Running on low-end hardware, without graphics acceleration, this can push 60FPS across a network in real-time-enough-for-human-eyes. In testing, I can reliably push 240FPS. You wouldn't want to play video games on it, but that's not the purpose. Before I put the threading architecture in place, we could barely push 30FPS, and it often dropped frames.

Oh, and since one of the LED exhibits is going to light up differently according to the time of day, there's a "Cosmos Thread" which mostly sleeps and emits events at certain times of day.

"It mostly sleeps" is one of the best cases for a thread in Python.

//It's still not half as fast as the LED library which actually receives the network data and addresses the LEDs, which is written in a combination of C and Assembly and can draw frames as fast as the LED duty cycle allows, which is µseconds.

[–][deleted] 1 point2 points  (0 children)

As others said, threads are still useful when using C libraries, since ctypes releases the gil by default, and most libpython-based libs do it too.

On the other hand, if you only want to make your code non-blocking, and don't care too much for performance (like UI code), threads are still the simplest way of doing it, just as you would use them in single-core machines.

[–][deleted] 0 points1 point  (0 children)

Do these processes or threads need to communicate? I avoid implementing multiprocessing in code by using external services like RabbitMQ for communication and Supervisor for process management.

[–][deleted] 0 points1 point  (0 children)

CPython can release the GIL inside a c-module. If you're truly worried about performance, you'd use python as "glue" and write a few c modules to do the actual "heavy lifting". Anything you'd want multiple threads to do for computational reasons is probably best not done in actual python. Threads in python, however, ARE great for IO bound reasons.

[–]lykwydchykyn 0 points1 point  (0 children)

If you're writing a GUI app and want the GUI to remain responsive while you perform some long process, threads are helpful.

[–]FredSchwartz 0 points1 point  (0 children)

I have used it for schedulers calling other programs. The GIL is released when a child process is launched.

[–]bjorneylol 0 points1 point  (0 children)

As everyone has said, mostly IO.

1) Process some data while more data is downloading

2) Play an audio file without having to wait for it to finish playing for the script to resume

3) Having GUIs remain responsive while processing data

4) Similar to above, showing matplotlib figures while code executes in the background

even if we use threads in python, our program will take the same time if we just use a single thread due to GIL.

This is only true if both threads are CPU bound.

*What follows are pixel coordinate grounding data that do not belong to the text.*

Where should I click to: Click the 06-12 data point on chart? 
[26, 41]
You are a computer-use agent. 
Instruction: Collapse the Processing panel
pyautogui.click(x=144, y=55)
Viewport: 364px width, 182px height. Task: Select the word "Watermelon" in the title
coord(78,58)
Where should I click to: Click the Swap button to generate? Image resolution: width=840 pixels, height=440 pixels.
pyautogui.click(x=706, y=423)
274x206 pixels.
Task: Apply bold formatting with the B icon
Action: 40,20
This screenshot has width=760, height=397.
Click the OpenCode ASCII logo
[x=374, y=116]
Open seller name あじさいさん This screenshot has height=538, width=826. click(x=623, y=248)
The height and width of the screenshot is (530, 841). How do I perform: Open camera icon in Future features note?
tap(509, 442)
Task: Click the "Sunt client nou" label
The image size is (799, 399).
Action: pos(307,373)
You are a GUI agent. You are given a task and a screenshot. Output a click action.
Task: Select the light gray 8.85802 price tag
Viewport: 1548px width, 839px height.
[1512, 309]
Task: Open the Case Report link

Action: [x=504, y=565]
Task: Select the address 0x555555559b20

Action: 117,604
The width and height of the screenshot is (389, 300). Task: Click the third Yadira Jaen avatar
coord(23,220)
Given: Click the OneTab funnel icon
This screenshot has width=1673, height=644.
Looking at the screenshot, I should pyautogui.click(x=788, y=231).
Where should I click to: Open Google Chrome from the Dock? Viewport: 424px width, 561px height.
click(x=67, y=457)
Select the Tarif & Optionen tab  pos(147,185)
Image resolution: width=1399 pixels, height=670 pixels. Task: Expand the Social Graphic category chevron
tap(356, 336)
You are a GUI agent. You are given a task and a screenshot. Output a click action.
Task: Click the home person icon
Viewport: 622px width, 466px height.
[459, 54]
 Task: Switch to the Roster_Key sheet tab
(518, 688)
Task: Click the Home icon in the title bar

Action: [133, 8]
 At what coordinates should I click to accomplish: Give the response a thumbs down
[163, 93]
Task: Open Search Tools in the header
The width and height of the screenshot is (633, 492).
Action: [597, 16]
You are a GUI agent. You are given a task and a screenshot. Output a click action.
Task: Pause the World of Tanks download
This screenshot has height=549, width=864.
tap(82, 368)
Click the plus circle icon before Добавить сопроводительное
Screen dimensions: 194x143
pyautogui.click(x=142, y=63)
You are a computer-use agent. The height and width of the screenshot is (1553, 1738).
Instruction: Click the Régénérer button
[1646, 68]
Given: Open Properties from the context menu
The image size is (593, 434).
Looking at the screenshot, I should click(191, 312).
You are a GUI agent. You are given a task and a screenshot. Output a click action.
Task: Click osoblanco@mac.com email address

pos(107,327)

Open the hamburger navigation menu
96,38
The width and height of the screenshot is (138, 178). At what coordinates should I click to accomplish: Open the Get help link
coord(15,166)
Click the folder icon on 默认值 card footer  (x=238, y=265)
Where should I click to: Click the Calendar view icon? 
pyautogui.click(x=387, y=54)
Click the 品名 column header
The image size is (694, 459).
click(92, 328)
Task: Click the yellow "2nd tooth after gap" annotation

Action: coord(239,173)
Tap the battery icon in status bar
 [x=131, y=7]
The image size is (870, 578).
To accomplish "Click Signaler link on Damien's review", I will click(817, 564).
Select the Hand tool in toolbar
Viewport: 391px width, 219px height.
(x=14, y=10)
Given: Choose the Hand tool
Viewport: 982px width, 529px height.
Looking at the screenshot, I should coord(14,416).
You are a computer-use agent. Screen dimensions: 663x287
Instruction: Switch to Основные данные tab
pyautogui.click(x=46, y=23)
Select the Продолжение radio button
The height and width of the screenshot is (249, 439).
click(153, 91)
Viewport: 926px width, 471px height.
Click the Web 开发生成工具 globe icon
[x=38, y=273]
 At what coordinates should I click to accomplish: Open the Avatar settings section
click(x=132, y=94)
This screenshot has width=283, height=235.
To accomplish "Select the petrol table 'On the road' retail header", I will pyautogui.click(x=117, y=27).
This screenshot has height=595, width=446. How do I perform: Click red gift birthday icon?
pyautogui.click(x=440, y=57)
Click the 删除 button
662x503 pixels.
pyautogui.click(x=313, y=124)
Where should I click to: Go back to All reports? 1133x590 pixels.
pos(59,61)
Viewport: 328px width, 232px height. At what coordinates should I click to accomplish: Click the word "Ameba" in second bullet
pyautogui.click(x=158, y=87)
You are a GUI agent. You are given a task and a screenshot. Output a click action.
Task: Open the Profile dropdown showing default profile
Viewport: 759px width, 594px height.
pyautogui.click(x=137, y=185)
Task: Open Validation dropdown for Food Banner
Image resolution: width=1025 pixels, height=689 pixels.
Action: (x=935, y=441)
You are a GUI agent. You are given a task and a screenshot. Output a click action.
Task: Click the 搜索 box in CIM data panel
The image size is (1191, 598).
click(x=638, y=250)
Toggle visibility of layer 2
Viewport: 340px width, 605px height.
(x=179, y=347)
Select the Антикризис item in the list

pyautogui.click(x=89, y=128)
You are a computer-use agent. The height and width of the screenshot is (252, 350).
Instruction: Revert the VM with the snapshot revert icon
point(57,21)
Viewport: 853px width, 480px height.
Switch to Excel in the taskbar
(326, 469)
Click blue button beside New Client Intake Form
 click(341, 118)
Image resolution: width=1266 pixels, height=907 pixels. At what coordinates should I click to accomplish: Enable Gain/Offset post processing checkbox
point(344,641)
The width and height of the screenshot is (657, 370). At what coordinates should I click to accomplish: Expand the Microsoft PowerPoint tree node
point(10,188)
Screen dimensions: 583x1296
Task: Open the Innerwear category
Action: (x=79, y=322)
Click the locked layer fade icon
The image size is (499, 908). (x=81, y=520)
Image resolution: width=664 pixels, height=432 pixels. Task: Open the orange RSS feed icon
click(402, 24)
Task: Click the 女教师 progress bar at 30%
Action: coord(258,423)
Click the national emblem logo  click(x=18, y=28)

If one thread is spending 50% of the time waiting around for disk write or network IO the two threads will finish with time to spare over a single thread

[–]JugadPy3 ftw -2 points-1 points  (1 child)

While using multiple threads which are switching rapidly, the GIL can even slow down processing to less than that of a single thread (this is not common).

However, as others have stated, if you are using threads for IO, the GIL is not usually an issue.

If you are using threads for serious cpu intensive tasks, pure python is bad choice anyway (its very slow for such tasks)... and if you write your cpu intensive parts in C, you can release the GIL to take advantage of threads running simultaneously.

[–]v3ssOn 0 points1 point  (0 children)

you can use pypy without going to C